Why did Supercomposite give the cursed thing a name? Why did she pick a name associated with demonology? Most importantly, had she — and we, by extension, as we shared the thread — created an egregore, inadvertently (or purposely) unleashing a malevolent thoughtform on an unsuspecting memespace?
Okay. My purpose here is not to imply A.I. has opened a literal gateway to Hell. But just a few months into semi-popular use, generative machine learning models have acquired a mythology, including a mythology of horrors, and the implication here is meaningful. People are both excited and afraid, emotions that tend to rise when confronted with something new. In the case of deep learning, I believe we are dealing with something fundamentally new, standing on the precipice of paradigmatic change in magnitude not seen since the invention of the internet. There’s incredible promise here. There are also valid concerns. For the purpose of this wire, I’ll focus on the narrow space of creative work.
How is deep learning going to assist rather than replace the average creative worker? If replacement is the goal — valid, by the way, if a net positive for humanity — are we paying the people responsible for work the models have been trained on? Is it possible for a writer, artist, or designer to opt out of assimilation by the creative hive mind? And finally, presuming the amorphous question of culture is worthy of consideration for the architects of an explicitly creative tool, how does a machine designed to mimic, rather than imagine, drive a culture forward, rather than freeze it in time?
A couple years ago, at the top of that spectacular summer 2020 (plague, legalized rioting, social media civil war), the broader public first beheld the awesome success of GPT-3, a language model trained on human writing to (kind of) communicate like a person. By spring of this year, machine learning tools were live with the stunning capability of associating words and images (a decent primer here), which is to say there were now models capable of creating artwork based on a series of human prompts. For example, I open Dall-E, my friendly neighborhood generative model, and ask to see “a cat riding a rocket ship in the style of Monet.” After a few seconds, Dall-E delivers a piece of art that has never before existed.
Behold:
This dumb ass cat? Historic breakthrough, actually. The potential applications of generative models are as obvious as they are endless. Let’s start with something personal.
I’m currently looking to expand the Pirate Wires media empire. This requires the employment of additional, talented writers amenable to my overall ‘vibe,’ and the greater their output the better. Then again, what about robots?
Once we iron out the kinks, it should be possible to train a language model on everything I’ve ever written, feed the model outlines, and produce rough drafts of work, in roughly my own voice, as quickly as I can write the prompts. Then, I can polish the drafts, and produce in an hour what previously took me ten or twelve. By increasing my output so dramatically, I’d be capable of running a media company out of my bedroom staffed by, in a sense, a couple dozen clones. There are analogs to this for artists and designers in pretty much every creative field, presenting the obvious, first, positive utility: this technology, like most information technology, will be very good at amplifying the ability of our very best creative minds (me (you’re welcome (subscribe already, damn))).
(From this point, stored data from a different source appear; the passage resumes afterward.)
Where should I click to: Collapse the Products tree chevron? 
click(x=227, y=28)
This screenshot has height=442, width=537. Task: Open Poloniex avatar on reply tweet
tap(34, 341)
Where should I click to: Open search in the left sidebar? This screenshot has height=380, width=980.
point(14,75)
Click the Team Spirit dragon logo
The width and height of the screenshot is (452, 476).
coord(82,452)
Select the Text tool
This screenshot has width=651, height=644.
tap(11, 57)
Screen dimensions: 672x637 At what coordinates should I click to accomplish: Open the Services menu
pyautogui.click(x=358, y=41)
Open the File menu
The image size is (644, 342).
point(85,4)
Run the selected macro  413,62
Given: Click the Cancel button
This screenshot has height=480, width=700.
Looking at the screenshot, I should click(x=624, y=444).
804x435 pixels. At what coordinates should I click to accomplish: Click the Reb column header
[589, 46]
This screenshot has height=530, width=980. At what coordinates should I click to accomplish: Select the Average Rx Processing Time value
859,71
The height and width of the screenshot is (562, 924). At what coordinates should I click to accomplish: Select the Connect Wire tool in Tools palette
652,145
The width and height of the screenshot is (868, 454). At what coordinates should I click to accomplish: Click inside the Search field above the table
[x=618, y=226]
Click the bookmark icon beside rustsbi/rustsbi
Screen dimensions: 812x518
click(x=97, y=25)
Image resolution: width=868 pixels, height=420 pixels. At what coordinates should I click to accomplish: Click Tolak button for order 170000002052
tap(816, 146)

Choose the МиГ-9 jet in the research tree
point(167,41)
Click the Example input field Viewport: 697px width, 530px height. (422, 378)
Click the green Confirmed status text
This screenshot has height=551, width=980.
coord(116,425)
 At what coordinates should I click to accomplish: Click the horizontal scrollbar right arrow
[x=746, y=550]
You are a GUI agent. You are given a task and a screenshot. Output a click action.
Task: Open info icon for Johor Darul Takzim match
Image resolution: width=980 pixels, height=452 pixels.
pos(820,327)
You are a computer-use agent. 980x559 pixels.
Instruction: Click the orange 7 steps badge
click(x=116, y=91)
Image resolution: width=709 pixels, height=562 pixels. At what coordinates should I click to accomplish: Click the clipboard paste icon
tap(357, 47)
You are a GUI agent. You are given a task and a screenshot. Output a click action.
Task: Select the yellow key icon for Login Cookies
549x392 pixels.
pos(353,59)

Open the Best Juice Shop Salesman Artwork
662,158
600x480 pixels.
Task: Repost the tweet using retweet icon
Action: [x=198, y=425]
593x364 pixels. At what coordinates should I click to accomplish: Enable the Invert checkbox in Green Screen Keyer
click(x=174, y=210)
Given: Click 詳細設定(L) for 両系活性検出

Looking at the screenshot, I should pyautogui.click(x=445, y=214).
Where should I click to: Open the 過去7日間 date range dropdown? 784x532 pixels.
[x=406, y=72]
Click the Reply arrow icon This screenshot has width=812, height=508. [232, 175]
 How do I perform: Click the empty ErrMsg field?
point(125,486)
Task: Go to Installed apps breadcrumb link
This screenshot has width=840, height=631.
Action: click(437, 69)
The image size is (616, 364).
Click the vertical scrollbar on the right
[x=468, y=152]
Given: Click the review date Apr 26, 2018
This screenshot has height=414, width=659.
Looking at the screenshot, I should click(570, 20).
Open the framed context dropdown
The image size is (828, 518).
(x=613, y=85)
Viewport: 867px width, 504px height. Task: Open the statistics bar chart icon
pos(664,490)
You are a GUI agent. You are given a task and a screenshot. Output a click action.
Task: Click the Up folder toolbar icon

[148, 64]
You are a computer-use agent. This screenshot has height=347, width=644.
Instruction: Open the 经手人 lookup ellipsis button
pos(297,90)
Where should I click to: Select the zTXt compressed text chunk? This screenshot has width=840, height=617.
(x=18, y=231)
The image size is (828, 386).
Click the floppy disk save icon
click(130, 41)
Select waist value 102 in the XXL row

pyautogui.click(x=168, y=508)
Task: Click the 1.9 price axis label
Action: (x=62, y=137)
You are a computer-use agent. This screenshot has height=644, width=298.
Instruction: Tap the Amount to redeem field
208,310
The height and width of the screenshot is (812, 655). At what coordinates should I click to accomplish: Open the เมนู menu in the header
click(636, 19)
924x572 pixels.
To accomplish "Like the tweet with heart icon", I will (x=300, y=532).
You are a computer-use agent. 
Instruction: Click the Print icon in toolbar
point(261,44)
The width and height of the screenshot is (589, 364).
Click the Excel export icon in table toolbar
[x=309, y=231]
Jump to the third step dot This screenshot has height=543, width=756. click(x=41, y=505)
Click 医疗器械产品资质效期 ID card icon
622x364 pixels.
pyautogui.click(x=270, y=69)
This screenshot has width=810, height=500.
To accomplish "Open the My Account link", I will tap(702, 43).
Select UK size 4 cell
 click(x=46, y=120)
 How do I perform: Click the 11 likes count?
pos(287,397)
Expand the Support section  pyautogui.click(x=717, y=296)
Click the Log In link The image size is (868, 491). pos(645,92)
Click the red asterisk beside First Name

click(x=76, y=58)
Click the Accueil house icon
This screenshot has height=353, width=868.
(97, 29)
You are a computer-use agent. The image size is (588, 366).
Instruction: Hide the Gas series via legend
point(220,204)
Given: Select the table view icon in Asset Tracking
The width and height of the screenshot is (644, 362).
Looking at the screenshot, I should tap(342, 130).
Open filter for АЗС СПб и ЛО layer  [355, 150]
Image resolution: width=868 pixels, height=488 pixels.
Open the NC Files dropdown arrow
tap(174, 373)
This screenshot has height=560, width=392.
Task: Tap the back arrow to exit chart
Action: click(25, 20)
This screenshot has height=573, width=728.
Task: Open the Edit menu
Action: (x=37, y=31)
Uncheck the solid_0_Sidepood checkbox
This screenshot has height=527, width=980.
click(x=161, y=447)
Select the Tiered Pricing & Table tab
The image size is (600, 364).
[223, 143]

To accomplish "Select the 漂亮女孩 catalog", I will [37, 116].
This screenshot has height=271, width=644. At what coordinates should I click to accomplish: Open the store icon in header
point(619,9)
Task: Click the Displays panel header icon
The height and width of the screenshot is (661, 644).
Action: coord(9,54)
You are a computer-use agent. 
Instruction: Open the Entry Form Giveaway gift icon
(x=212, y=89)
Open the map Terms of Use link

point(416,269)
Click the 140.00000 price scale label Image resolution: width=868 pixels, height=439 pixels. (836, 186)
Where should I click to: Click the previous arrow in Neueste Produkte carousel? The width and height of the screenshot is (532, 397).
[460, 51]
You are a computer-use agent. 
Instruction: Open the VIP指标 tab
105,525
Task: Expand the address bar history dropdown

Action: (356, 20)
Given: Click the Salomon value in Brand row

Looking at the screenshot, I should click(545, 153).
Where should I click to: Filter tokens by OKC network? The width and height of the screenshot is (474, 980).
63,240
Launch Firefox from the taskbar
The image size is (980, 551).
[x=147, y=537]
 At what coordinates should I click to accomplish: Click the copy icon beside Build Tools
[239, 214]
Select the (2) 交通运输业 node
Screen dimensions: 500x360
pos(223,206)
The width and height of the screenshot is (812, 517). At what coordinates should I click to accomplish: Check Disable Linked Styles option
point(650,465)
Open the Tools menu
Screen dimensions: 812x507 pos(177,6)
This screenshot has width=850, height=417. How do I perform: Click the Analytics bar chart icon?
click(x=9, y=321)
Generative models will also compliment creative workers with skills they’ve never had. As a kid, I wrote comic books and television scripts, but I didn’t know any artists, and I had no access to a studio. As image, video, and voice models improve, that won’t matter. Comic writers will be able to ‘collaborate’ with models trained on the greatest artists who ever lived. It’s easy to imagine the technology improving to the point animators can rapidly generate entire television sagas from a script alone, or maybe even the rough outline of a script, with the work of any voice actor who has ever lived. The cost to produce every form of content will plummet. Then, in terms of the sci-fi sort of applications we’re maybe not thinking of?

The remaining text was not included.